Almost by definition, character comprises great strengths and certain winning flaws -- does anybody remember Edmund Burke?
The BMW-built 2004 Mini Cooper is not a perfect automobile. Let us just take a moment to let that understatement reverberate: The back seat is the automotive equivalent of a spider hole in Tikrit. The ride is rough enough to disqualify you from future organ donations. Compared with the amniotic hush of a Lexus LS 430 or Volkswagen Phaeton, the Mini's warbling, static-filled ambience sounds as if it was recorded in Sam Phillips' Sun Records studio.
But the Mini -- especially the John Cooper Works edition I drove recently -- is a righteous piece, a snubbed-down, amped-up, hot rod Hobbit that turns the most galling stop-and-go errand into an occasion for joyous gear-jamming and games of Diss the SUV. I defy you not to love this car.
And in Los Angeles -- ohmigod -- the car flat-out dogs traffic. With 200 supercharged horsepower on tap, the JCW edition makes a hole in freeway traffic like a satchel charge, nicking around bigger cars and squeezing into openings stingy drivers didn't know they had left.
With its 97.1-inch wheelbase, 143.9-inch overall length and turning radius of a mere 34.2 feet, the Mini is brought to you by the letter U, as in U-turn. See a parking place on the other side of the street? You are on it like Snoop on a fatty.
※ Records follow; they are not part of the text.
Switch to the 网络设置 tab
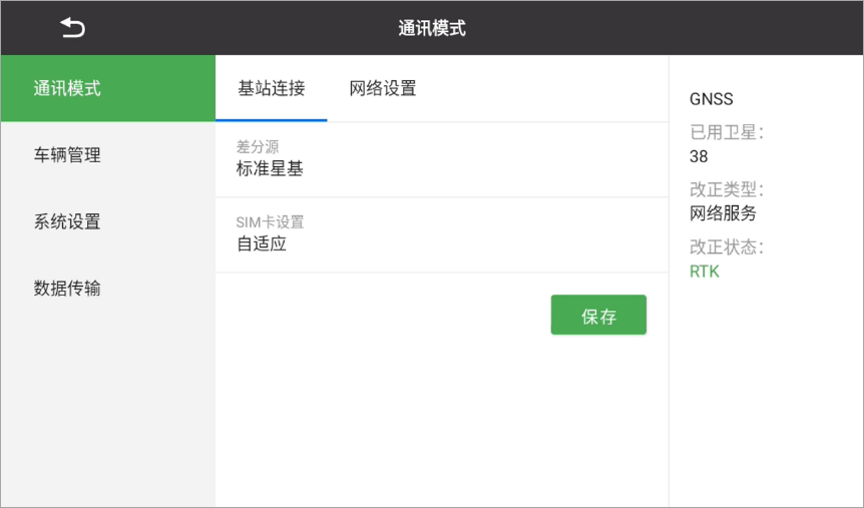This screenshot has width=864, height=508. (382, 88)
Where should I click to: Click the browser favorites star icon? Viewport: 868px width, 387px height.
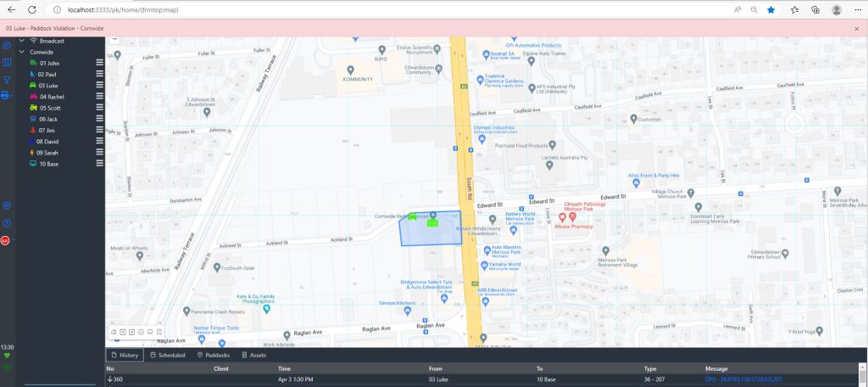coord(771,9)
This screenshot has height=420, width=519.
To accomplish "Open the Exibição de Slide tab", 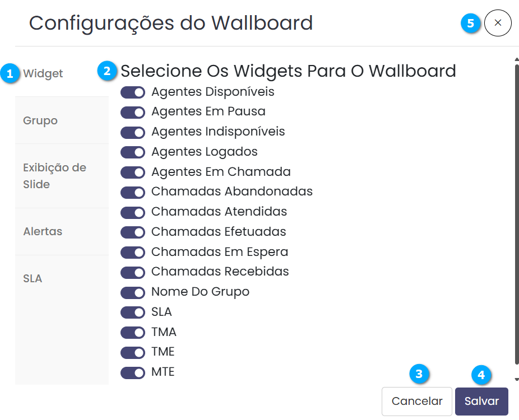I will 54,176.
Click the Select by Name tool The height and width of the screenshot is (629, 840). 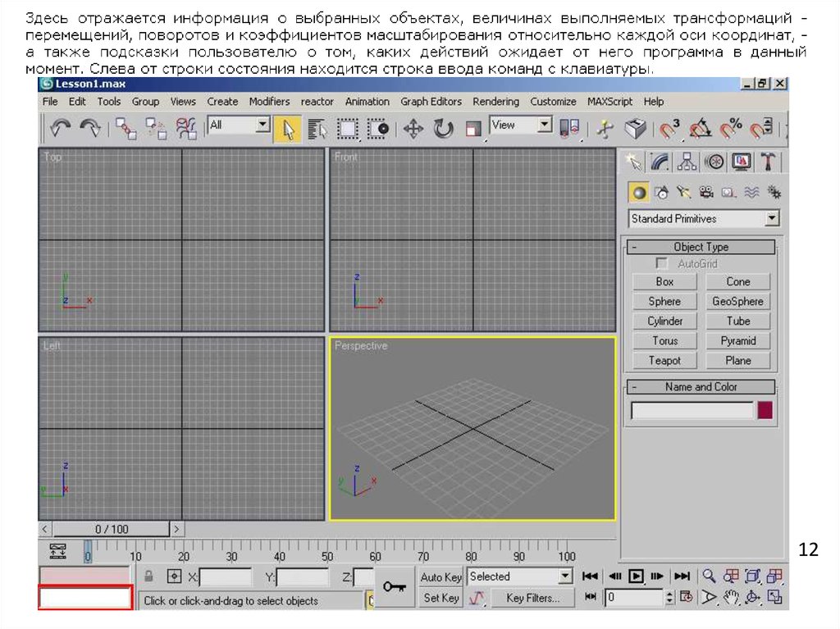point(317,129)
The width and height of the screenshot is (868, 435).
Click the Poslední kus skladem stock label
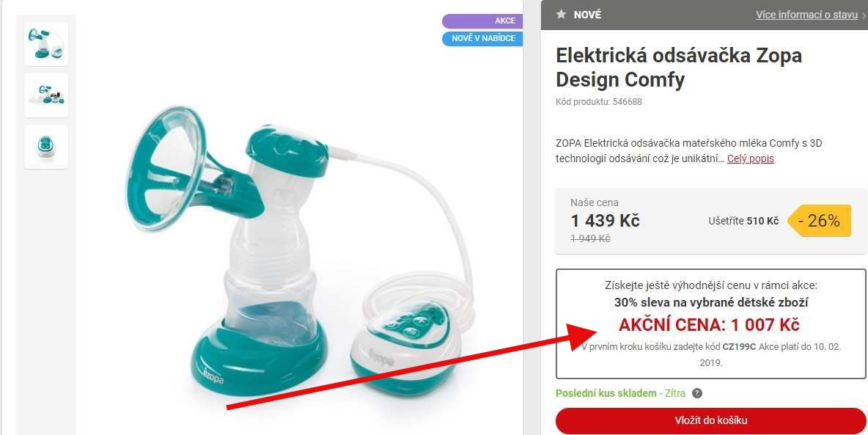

A little history is in order. The original Mini was designed by Sir Alec Issigonis in response to the Suez oil crisis of the late 1950s, and its novel configuration -- a transverse-engine, front-wheel drive, four-seat two-door -- created the perfect city car for Europe's narrow streets and sidewalk parking: cheap, maneuverable, Swiss Army knife versatile.
The car, built wearing the Austin and Morris badges, became a cultural icon as much as the VW Beetle. Issigonis was knighted for his efforts. It starred in one of the great caper films of the 1960s, "The Italian Job," starring Michael Caine and one thoroughly mortified-looking Noel Coward. Mike Myers borrowed the Austin name for his paisley satyr Austin Powers.
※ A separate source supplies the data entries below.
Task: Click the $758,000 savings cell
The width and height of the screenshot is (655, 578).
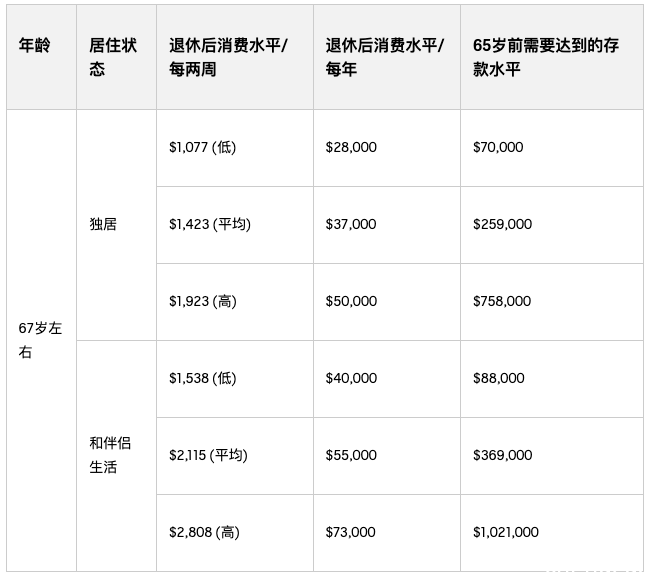Action: 552,302
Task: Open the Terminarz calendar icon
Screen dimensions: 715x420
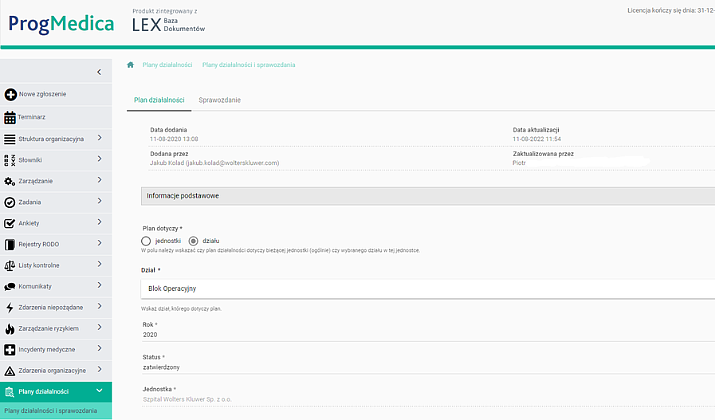Action: point(11,116)
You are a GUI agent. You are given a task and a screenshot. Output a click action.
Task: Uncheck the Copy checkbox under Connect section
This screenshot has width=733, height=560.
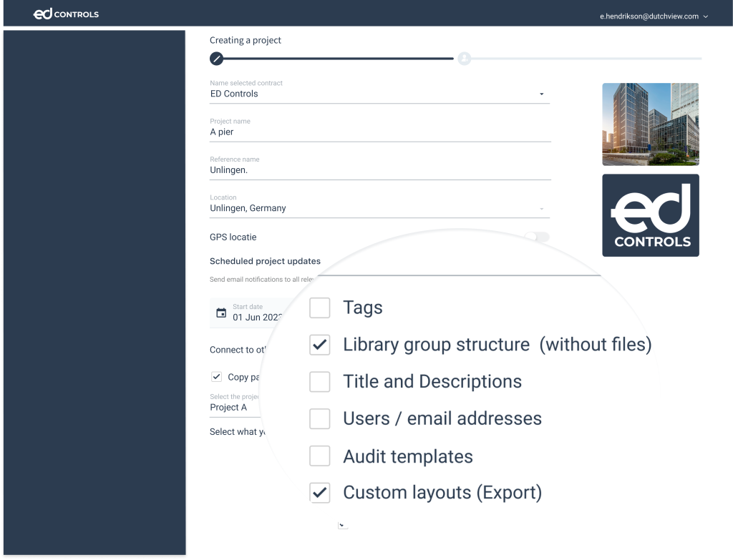coord(216,377)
(Obiter dictum, the 2002 remake of "The Italian Job," featuring the new Minis running the aqueducts in Los Angeles, is a superb piece of glossy, drossy, car-centric filmmaking.)
The trouble with the original 37-horsepower Mini was that it was slower than Christmas. To the rescue came John Cooper, the famed race engineer, whose shop -- or "works" -- banged together what became known as the Mini Cooper, with 65 horses. The car promptly went out and won the Monte Carlo Rally.
Likewise with the new car, the high-performance version of the Mini Cooper S is the product of the John Cooper Works shop. (John has gone on to the great paddock in the sky, but his son Mike carries on.) The base Mini Cooper is powered by a naturally aspirated 1.6-liter engine (a joint DaimlerChrysler-BMW unit built in Brazil) that puts out a noodle-armed 115 horsepower. The Cooper S supercharges the engine, raising the output to 163 horses, and pairs it with a six-speed manual transmission, traction control, sport suspension, hood snorkel and integrated rear spoiler.
The John Cooper Works package -- a bolt-on engine modification kit available through Mini dealers -- shoves a lot more air down the 1.6-liter gullet; using a bigger supercharger, a freer-breathing cylinder head and exhaust system; and a reprogrammed computer chip to control it all as the horsepower is nudged up to 200.
Perfect? Ah, no. To get 200 horses out of a 1.6-liter engine, you will inevitably leave some refinement and tractability on the table. Mini elected not to change the clutch, so when you take off in first gear, the engine inevitably bogs as the clutch catches. A heavier clutch would be welcome. A smooth takeoff requires a lot of clutch slipping. Drop the clutch and big things happen. Zero to 60 mph goes by in a crisp 6.3 seconds, and should you want to risk the ire of park rangers in Death Valley, top speed is 130 mph.
The torque curve is a tad unprogressive, much as getting viciously rear-ended in the bumper-car ride is unprogressive. The supercharger boost comes on at about 2,500 rpm and then the thing goes off like a Waring blender, yanking the car and its rubber-necked passengers to the rpm redline in each gear. The car is bleeding mad with torque from 4,000 to 6,000 rpm (peak torque is 177 pound-feet at 4,000 rpm), which means that with a well-chosen gear in hand, the nearly 2,700-pound car has a wicked punch. All that stands between you and the space ahead of that rolling roadblock -- you know who you are, Lincoln Navigator -- is will.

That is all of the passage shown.